Magnolol Protects against MPTP/MPP+-Induced Toxicity via Inhibition of Oxidative Stress in In Vivo and In Vitro Models of Parkinson’s Disease

1Laboratory of Alternative Medicine and Experimental Therapeutics, Department of Clinical Pharmacy, Faculty of Pharmaceutical Sciences, Hokuriku University, Kanazawa, Ishikawa 920-1181, Japan
2Faculty of Pharmaceutical Sciences, Tokushima Bunri University, Tokushima 770-8514, Japan

Received 5 January 2012; Accepted 20 February 2012

Academic Editor: Russell H. Swerdlow

Copyright © 2012 Akiko Muroyama et al. This is an open access article distributed under the Creative Commons Attribution License, which permits unrestricted use, distribution, and reproduction in any medium, provided the original work is properly cited.

Abstract

The aim of this study is to investigate the role of magnolol in preventing 1-methyl-4-phenyl-1,2,3,6-tetrahydropyridine (MPTP-) induced neurodegeneration in mice and 1-methyl-4-phenylpyridinium ion-(MPP+-) induced cytotoxicity to human neuroblastoma SH-SY5Y cells and to examine the possible mechanisms.

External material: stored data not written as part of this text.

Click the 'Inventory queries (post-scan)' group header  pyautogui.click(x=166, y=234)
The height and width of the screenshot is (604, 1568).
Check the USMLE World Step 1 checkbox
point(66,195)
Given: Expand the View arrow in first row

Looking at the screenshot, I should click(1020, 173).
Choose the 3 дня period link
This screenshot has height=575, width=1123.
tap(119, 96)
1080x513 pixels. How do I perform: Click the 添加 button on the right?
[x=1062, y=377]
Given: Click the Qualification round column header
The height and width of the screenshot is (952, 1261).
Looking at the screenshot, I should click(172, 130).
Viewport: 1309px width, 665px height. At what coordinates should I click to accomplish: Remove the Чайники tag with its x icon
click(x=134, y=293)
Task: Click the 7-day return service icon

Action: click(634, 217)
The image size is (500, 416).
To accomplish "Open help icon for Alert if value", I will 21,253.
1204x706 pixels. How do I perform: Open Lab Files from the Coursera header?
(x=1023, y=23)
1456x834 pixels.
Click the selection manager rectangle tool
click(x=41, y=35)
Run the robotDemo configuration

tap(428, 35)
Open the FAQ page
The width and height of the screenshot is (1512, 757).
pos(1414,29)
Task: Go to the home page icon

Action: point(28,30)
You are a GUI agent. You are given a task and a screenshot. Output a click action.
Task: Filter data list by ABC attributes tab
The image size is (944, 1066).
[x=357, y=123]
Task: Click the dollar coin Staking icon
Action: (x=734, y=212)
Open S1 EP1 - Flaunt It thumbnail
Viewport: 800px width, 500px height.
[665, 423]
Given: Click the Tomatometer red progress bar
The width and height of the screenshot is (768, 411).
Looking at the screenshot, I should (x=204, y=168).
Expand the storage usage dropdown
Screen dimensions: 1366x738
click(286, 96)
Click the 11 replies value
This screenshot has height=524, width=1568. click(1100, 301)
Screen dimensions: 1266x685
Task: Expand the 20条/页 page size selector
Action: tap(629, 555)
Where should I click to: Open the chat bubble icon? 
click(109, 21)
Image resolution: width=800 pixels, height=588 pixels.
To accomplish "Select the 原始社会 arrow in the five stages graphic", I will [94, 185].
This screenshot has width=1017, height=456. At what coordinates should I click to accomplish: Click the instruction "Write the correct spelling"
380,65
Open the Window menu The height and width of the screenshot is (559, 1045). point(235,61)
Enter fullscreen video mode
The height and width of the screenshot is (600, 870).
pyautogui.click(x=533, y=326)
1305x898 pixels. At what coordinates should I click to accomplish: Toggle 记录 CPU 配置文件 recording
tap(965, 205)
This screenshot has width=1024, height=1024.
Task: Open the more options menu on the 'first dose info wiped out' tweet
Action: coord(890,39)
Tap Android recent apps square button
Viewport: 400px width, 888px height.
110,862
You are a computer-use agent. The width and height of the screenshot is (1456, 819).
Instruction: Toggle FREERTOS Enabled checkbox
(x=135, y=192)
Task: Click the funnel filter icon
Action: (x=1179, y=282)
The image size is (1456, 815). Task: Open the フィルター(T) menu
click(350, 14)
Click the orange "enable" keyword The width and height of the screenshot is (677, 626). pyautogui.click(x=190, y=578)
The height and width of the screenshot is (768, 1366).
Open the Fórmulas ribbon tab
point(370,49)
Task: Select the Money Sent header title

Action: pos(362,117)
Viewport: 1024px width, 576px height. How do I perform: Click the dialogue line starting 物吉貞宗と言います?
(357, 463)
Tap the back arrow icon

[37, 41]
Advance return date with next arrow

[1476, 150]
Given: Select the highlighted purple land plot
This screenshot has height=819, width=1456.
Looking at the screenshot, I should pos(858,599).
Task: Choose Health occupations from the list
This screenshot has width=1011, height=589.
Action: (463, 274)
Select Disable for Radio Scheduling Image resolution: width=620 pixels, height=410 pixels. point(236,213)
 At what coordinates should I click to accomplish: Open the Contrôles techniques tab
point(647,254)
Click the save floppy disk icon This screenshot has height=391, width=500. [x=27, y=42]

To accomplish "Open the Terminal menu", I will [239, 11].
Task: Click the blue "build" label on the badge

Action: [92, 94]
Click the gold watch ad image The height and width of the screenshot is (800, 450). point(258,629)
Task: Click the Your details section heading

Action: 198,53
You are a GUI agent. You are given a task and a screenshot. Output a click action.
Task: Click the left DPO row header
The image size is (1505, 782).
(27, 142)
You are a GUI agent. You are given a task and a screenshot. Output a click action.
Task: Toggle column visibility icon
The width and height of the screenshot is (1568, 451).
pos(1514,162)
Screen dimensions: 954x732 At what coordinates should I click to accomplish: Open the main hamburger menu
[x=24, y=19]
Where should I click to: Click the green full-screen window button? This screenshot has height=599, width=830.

Magnolol (30 mg/kg) was orally administered to C57BL/6N mice once a day for 4 or 5 days either before or after MPTP treatment. Western blot analysis revealed that MPTP injections substantially decreased protein levels of dopamine transporter (DAT) and tyrosine hydroxylase (TH) and increased glial fibrillary acidic protein (GFAP) levels in the striatum. Both treatments with magnolol significantly attenuated MPTP-induced decrease in DAT and TH protein levels in the striatum. However, these treatments did not affect MPTP-induced increase in GFAP levels. Moreover, oral administration of magnolol almost completely prevented MPTP-induced lipid peroxidation in the striatum. In human neuroblastoma SH-SY5Y cells, magnolol significantly attenuated MPP+-induced cytotoxicity and the production of reactive oxygen species. These results suggest that magnolol has protective effects via an antioxidative mechanism in both in vivo and in vitro models of Parkinson’s disease.